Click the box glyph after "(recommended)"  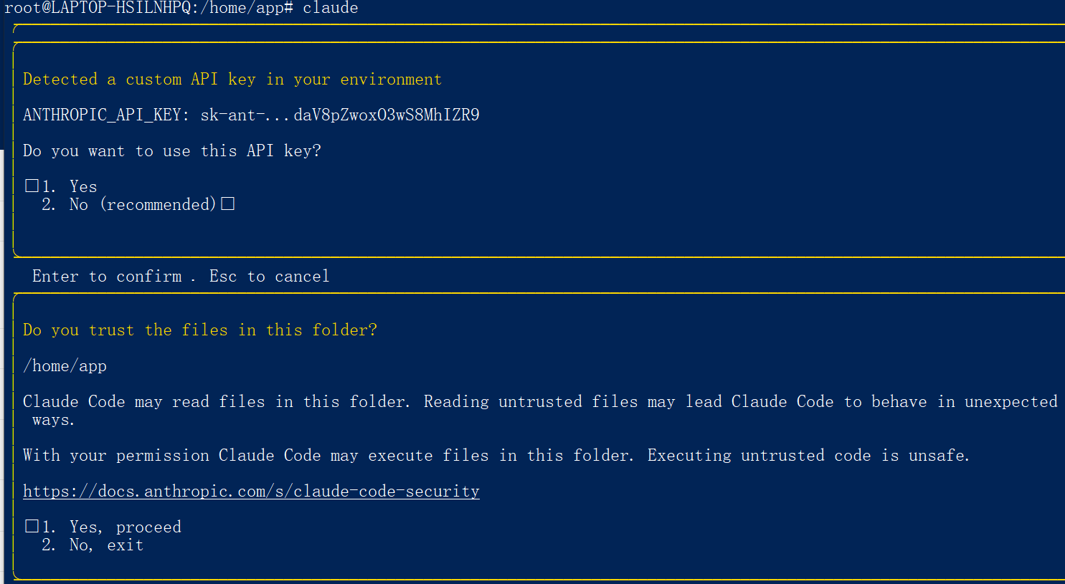coord(228,204)
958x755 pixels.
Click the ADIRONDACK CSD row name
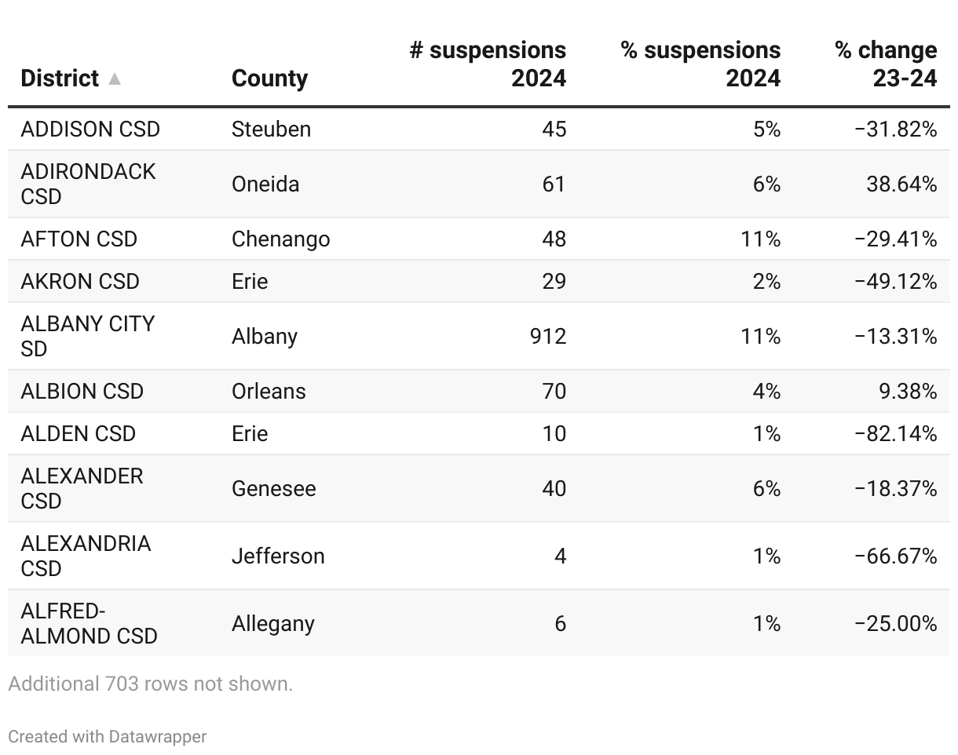point(88,184)
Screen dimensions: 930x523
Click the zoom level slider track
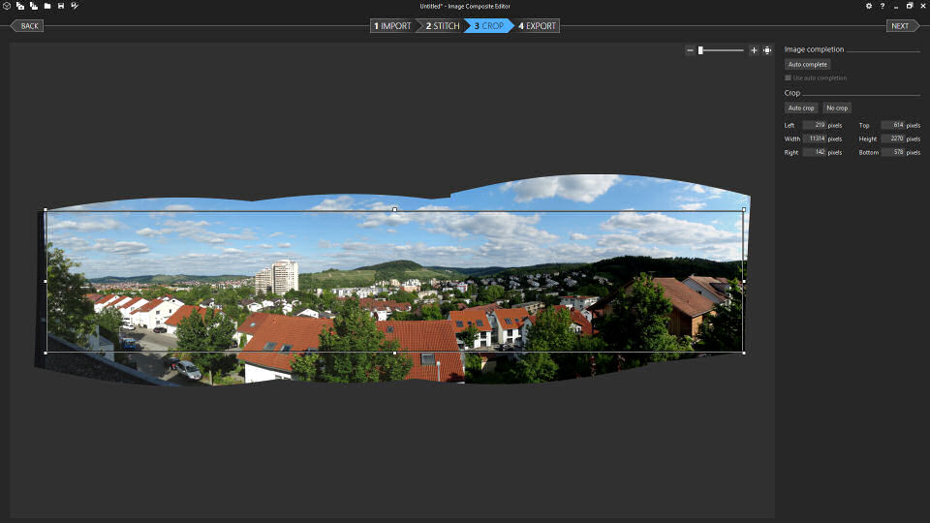[722, 50]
☆ ☆ ☆ ☆ ☆
The problem
With the pictures left out, output the lines from the one containing "Screen dimensions: 930x523" through the last line of the records above, exactly as they are.

Exercise solution
Screen dimensions: 930x523
Click the zoom level slider track
[722, 50]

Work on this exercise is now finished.